▸ **Entries provided**
○ ○ ○ ○

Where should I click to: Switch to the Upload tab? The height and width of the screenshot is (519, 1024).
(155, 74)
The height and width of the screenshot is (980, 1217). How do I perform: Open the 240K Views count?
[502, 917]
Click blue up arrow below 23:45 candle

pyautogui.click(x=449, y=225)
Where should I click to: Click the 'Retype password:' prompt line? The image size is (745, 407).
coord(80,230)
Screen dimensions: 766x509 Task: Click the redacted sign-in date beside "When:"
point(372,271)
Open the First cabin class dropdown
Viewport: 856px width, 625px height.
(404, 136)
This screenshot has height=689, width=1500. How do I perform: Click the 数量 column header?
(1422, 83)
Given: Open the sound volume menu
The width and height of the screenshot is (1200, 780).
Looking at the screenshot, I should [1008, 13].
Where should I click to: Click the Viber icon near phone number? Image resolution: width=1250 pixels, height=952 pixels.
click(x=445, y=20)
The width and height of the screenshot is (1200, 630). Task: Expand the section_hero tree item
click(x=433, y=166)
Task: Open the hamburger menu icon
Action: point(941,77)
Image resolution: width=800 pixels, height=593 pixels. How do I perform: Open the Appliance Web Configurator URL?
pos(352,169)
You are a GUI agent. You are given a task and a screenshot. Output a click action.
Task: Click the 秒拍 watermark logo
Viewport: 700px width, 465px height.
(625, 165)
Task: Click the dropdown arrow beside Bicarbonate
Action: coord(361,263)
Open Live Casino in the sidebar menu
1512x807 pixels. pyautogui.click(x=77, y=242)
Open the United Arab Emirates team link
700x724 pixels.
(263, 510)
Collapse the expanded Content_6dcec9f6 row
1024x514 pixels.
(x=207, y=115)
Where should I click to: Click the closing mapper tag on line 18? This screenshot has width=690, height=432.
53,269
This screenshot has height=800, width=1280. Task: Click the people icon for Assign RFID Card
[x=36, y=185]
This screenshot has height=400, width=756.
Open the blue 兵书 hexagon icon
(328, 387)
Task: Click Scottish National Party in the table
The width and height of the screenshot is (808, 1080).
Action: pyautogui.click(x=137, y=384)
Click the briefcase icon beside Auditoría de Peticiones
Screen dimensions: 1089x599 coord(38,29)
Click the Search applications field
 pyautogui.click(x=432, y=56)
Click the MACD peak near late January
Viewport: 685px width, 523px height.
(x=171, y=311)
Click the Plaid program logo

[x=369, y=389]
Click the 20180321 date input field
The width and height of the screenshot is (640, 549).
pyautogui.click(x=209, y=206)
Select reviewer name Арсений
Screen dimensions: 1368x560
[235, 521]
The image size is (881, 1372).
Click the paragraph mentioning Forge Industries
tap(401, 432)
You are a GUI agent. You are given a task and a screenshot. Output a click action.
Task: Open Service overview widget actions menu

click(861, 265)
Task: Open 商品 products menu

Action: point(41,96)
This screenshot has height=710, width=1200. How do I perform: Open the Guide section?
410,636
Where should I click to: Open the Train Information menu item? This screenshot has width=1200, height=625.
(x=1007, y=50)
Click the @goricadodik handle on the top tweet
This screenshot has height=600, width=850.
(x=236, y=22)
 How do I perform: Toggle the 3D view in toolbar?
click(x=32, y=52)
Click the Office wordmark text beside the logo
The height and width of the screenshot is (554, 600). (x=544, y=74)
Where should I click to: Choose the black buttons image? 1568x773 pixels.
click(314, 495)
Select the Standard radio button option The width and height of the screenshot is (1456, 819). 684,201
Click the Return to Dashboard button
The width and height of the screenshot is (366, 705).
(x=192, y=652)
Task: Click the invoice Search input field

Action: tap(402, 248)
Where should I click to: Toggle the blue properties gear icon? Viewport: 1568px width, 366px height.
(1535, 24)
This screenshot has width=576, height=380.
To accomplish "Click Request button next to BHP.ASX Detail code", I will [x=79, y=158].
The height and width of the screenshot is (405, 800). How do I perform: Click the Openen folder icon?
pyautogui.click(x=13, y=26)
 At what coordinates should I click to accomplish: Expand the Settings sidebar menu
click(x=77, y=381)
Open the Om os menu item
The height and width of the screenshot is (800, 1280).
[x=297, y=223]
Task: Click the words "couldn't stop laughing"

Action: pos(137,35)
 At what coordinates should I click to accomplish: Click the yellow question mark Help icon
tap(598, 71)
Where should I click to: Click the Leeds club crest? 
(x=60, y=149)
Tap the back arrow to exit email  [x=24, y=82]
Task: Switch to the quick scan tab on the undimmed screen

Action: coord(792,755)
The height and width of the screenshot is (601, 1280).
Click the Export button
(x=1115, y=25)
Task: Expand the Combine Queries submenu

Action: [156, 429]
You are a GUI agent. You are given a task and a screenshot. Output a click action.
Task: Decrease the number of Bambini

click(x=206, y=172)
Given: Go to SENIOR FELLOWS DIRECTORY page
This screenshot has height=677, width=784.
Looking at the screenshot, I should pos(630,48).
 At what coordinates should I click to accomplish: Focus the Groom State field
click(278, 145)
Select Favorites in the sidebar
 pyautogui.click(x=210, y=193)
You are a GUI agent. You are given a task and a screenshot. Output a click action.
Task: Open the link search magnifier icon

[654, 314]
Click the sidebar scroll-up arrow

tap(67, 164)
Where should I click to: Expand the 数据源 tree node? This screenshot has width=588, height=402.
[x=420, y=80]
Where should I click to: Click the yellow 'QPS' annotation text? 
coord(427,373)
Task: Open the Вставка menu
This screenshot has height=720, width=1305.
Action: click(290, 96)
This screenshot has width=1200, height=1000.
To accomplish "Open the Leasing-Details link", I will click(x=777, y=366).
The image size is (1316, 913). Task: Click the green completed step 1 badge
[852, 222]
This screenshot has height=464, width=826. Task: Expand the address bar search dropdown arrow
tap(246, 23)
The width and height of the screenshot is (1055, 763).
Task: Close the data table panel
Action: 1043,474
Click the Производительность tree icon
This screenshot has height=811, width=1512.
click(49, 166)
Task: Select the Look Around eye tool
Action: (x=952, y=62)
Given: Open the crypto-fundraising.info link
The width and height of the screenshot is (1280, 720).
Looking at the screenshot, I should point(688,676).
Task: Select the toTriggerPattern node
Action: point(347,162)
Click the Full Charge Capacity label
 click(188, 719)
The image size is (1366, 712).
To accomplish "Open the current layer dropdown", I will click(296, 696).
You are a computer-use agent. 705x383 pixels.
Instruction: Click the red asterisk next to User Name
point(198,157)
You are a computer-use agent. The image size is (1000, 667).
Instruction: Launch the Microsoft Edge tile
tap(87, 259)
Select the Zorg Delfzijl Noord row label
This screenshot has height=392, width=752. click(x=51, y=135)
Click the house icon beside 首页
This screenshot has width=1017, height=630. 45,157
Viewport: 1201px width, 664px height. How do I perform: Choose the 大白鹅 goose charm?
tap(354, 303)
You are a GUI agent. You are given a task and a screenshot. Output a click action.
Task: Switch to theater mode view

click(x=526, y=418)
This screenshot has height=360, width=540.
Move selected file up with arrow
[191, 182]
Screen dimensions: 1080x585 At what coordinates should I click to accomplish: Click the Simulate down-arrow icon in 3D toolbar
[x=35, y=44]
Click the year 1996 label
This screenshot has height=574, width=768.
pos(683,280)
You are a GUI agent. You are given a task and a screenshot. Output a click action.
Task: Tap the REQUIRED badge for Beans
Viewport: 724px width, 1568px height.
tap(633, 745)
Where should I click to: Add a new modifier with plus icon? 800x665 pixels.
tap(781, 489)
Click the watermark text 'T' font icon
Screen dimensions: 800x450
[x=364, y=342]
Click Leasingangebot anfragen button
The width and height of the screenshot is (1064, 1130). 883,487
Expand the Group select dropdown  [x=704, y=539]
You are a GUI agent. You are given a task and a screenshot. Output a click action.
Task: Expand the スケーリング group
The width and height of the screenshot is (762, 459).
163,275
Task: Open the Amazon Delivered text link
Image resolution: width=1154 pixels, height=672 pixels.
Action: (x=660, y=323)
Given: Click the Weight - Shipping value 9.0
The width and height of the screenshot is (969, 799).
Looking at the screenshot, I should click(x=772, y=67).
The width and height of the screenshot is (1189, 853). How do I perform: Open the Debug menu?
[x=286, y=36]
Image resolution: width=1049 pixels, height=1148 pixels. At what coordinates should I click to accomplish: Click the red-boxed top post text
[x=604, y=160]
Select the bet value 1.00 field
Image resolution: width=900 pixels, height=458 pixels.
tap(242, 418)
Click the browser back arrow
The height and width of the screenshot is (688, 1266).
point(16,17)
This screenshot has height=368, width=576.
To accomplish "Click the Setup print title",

○ ○ ○ ○

▸ **Required work**
In the material above, find each line that has the string "will" and return it.

▸ **Reply to the task**
To accomplish "Click Request button next to BHP.ASX Detail code", I will [x=79, y=158].
To accomplish "Open the Leasing-Details link", I will click(x=777, y=366).
To accomplish "Open the current layer dropdown", I will click(296, 696).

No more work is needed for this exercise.